KillZone is not the place for book reviews, but is about the writing life. So I’ll be brief.

THE NOW HABIT

  1. Helps you identify when and why you might be procrastinating.
  2. Doesn’t judge you for procrastinating–and even explains how it becomes an active coping tool.
  3. Doesn’t prioritize work over pleasure (a real revelation for me).
  4. Offers some compelling client stories.
  5. Has focus exercises and talks about the process and importance of flow.
  6. Helps you create your own “unschedule.”
  7. Has a good section about dealing with the procrastinators in your life.
  8. Explores goal setting.

The “unschedule” is my favorite piece of the process because it turns one’s schedule upside down. After blocking out the time you require for life’s necessities like eating, cleaning, sleeping, and tending dependent creatures, you mark out time for things that give you pleasure and put you in a state of play or creative play. Working out, practicing hobbies, spending time with friends. It might happen daily, weekly, or bi-weekly. Whatever you choose. It becomes a priority. A reward to work toward.

Work (or writing or publishing business for most of us here) can become more energizing. More efficient. I confess that on the days I’ve managed to put this into serious practice, I’ve found myself happily working overtime, sometimes working well into my scheduled pleasure time–but not feeling a bit deprived because I know I’ll get to play again soon. Also, I’m getting a huge amount of pleasure from my work hours.

I know many people who have always operated their lives this way. They tend not to be procrastinators, and are what Fiore calls “producers.” If you are one of those people, you either stopped reading this a long time ago, or are shaking your head, wondering what’s wrong with the rest of us. Congratulations! You are in a really good place.

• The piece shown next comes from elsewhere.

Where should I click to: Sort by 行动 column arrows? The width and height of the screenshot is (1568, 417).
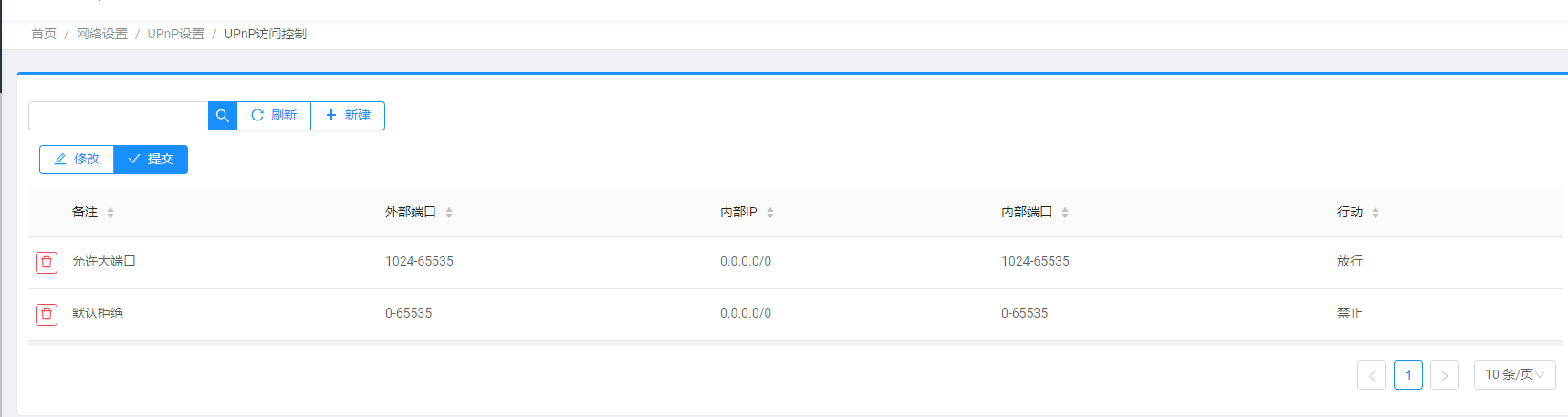1375,213
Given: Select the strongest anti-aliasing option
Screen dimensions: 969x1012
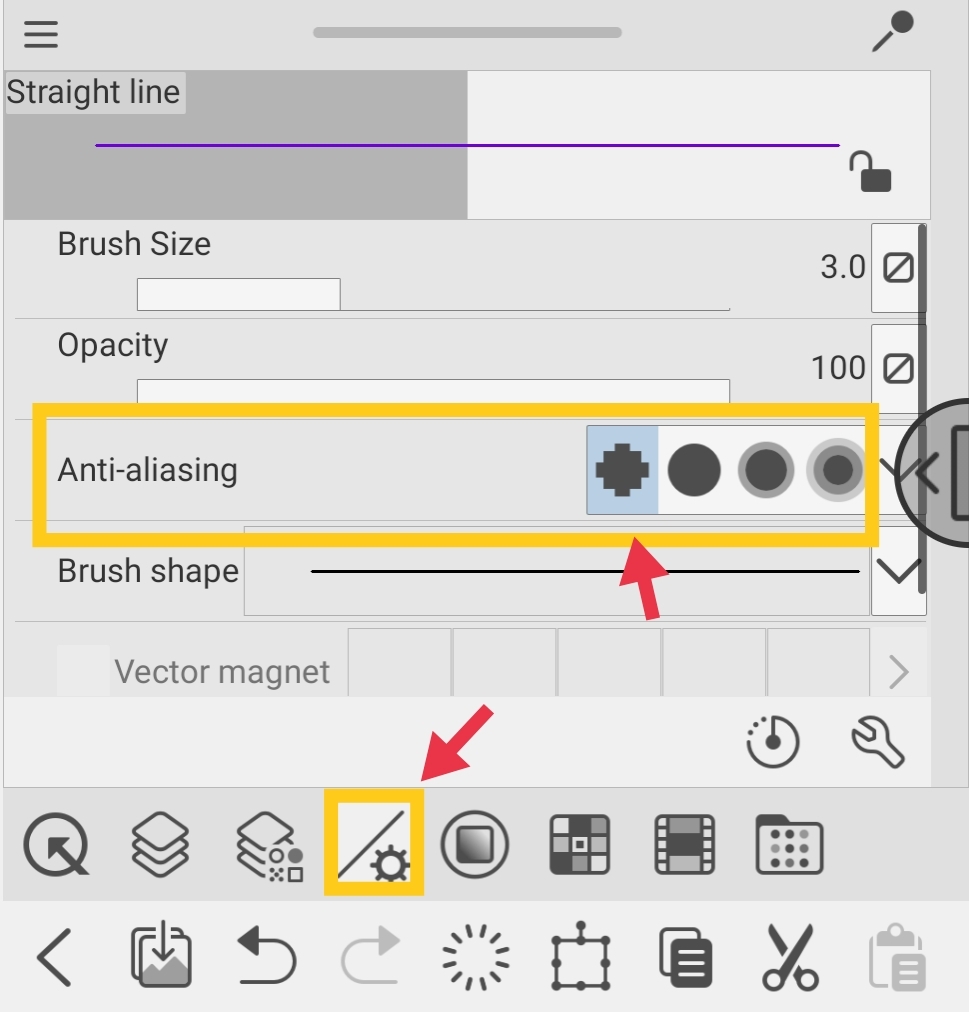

I’ll give you a peek at a part of my “unschedule” from last week. Up to last month, my two primary jobs were writer and homeschool mom. Now I’m a writer with a rising college freshman in the house, so my time is primarily mine to schedule. Everyone’s life circumstances are different, so your mileage will vary.

 

I make my schedule in pencil because it never works out exactly as I plan and I like to go back and put in what I actually do. It’s quite revelatory for me.

Dealing with procrastination can be a real battle. Particularly for writers. Not all, of course. I’d love to hear from both sides of the aisle. What do you do to fight procrastination, if you fight it at all? If you don’t, what keeps you focused on your goals?